__AIM OF THE TASK__. Return the material below verbatim, starting with the line that contains "This screenshot has height=1000, width=1400." and going on through the line that contains "In order to click on legend-item-vsp-int: Vint". Include both of those lines and nothing else.

__EXERCISE INPUTS__.
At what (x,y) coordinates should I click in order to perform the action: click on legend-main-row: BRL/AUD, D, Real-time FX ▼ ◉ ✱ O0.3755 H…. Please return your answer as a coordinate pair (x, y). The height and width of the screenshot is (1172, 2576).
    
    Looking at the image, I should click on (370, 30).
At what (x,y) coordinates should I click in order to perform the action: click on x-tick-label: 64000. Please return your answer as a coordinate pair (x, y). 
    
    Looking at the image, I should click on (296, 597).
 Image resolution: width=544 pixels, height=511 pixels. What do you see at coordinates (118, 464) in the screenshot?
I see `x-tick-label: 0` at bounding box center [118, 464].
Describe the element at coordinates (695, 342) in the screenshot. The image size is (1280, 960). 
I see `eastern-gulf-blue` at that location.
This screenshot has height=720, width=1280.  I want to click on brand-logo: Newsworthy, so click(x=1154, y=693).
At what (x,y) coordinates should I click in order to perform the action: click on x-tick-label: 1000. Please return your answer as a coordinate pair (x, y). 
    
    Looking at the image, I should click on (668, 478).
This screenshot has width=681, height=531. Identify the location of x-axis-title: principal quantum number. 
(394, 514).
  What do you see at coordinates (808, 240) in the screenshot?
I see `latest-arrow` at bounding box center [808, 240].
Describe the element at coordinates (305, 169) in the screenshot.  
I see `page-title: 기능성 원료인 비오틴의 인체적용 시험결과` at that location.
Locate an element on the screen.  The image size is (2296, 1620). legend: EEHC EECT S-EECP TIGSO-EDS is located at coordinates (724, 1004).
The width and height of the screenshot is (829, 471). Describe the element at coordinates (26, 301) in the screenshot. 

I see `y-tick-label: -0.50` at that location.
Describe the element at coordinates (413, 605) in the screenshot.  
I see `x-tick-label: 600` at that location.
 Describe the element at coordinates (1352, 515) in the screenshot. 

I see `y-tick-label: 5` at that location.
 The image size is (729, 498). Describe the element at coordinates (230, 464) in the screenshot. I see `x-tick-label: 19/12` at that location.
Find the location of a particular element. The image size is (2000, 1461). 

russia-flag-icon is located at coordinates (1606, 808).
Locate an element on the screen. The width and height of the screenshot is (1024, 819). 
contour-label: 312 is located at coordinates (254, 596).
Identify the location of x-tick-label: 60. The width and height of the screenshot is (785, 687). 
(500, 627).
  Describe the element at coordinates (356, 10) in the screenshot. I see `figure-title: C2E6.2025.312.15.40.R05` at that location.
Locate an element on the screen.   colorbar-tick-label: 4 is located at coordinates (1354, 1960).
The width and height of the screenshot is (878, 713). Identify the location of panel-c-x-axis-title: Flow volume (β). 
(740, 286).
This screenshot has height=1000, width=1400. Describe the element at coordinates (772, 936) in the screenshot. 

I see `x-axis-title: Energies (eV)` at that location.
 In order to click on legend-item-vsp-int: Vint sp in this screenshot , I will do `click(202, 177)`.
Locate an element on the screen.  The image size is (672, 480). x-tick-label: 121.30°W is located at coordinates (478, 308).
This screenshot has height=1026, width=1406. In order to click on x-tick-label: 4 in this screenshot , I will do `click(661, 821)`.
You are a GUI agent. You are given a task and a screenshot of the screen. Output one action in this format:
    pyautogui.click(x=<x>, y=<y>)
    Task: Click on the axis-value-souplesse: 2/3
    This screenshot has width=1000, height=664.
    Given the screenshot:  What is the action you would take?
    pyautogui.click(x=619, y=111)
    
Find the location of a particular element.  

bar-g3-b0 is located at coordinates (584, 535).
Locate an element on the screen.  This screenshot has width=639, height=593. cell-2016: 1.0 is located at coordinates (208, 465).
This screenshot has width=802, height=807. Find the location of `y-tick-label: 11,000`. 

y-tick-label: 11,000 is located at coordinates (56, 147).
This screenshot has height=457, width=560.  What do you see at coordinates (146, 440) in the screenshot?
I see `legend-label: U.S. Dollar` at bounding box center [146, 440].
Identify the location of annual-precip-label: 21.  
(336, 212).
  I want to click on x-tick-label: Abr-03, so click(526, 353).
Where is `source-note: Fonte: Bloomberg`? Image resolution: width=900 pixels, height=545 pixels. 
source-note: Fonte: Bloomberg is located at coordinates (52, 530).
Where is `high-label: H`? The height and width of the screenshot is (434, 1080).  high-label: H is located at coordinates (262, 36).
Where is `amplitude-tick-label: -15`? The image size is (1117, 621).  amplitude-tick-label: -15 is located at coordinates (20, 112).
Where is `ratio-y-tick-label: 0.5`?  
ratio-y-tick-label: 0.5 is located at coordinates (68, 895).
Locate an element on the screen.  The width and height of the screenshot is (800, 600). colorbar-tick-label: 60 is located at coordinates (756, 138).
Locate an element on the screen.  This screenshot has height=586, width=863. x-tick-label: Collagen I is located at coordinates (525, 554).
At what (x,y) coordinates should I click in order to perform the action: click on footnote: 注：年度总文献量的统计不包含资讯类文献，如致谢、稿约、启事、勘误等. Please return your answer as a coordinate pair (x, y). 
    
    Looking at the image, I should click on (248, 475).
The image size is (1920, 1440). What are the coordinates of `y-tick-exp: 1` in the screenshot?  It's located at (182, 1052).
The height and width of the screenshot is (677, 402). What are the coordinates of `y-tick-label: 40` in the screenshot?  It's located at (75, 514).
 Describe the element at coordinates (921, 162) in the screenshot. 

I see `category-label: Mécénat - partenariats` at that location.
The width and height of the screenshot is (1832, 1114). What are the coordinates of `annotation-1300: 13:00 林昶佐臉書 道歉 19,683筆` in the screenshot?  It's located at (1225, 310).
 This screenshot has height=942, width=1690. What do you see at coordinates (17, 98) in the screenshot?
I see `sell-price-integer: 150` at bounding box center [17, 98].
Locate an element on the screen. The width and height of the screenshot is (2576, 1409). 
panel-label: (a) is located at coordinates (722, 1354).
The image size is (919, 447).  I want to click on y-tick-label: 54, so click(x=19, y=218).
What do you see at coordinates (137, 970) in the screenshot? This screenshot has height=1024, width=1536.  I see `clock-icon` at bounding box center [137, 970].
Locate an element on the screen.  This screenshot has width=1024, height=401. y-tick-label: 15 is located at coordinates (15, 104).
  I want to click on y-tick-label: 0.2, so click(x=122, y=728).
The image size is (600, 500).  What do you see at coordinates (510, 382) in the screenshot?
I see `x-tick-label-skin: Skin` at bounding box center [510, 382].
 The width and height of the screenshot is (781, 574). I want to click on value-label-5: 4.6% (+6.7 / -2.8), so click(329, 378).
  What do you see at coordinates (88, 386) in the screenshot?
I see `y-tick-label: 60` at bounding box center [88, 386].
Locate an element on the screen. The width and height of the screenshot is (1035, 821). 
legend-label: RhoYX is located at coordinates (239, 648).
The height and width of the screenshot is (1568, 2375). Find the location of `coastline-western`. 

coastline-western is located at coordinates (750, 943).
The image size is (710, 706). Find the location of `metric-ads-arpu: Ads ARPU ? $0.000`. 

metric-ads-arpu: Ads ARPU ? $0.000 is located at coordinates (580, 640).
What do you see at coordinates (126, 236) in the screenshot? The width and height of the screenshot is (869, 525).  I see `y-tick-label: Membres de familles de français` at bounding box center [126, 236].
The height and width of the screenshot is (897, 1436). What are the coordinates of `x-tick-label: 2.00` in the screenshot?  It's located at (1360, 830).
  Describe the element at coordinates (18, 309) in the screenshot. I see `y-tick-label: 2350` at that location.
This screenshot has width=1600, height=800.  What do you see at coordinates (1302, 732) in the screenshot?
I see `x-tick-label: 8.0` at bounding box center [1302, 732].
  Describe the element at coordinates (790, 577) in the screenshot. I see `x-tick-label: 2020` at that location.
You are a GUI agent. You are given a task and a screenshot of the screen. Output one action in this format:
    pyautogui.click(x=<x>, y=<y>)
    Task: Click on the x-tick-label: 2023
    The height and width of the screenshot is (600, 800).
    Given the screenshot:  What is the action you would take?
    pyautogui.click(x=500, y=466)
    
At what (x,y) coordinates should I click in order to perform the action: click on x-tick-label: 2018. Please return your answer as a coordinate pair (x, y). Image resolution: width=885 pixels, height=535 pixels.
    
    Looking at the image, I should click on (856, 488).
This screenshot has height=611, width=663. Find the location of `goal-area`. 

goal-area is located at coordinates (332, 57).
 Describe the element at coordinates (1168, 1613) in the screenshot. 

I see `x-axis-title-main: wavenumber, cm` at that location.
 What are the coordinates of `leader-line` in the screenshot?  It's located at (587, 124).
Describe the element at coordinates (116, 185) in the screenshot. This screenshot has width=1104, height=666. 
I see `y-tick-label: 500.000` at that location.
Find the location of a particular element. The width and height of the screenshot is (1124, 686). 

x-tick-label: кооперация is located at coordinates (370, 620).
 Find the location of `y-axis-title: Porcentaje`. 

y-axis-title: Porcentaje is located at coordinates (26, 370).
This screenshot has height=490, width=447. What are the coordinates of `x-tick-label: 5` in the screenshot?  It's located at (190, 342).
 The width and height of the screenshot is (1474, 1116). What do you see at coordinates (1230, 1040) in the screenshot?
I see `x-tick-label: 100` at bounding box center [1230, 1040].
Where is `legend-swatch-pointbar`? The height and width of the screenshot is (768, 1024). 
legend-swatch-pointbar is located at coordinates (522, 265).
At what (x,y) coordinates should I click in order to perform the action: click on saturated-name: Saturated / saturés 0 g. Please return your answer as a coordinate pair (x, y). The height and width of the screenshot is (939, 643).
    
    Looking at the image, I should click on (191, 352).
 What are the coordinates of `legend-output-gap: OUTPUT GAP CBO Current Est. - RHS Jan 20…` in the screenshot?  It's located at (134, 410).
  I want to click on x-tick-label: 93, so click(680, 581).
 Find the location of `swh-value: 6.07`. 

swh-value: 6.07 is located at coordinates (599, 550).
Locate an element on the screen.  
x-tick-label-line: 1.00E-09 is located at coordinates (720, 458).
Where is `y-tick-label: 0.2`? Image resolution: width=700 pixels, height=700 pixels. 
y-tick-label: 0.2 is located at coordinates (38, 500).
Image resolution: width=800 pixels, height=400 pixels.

__ANSWER TO THIS TASK__.
This screenshot has height=1000, width=1400. Describe the element at coordinates (772, 936) in the screenshot. 

I see `x-axis-title: Energies (eV)` at that location.
 In order to click on legend-item-vsp-int: Vint sp in this screenshot , I will do `click(202, 177)`.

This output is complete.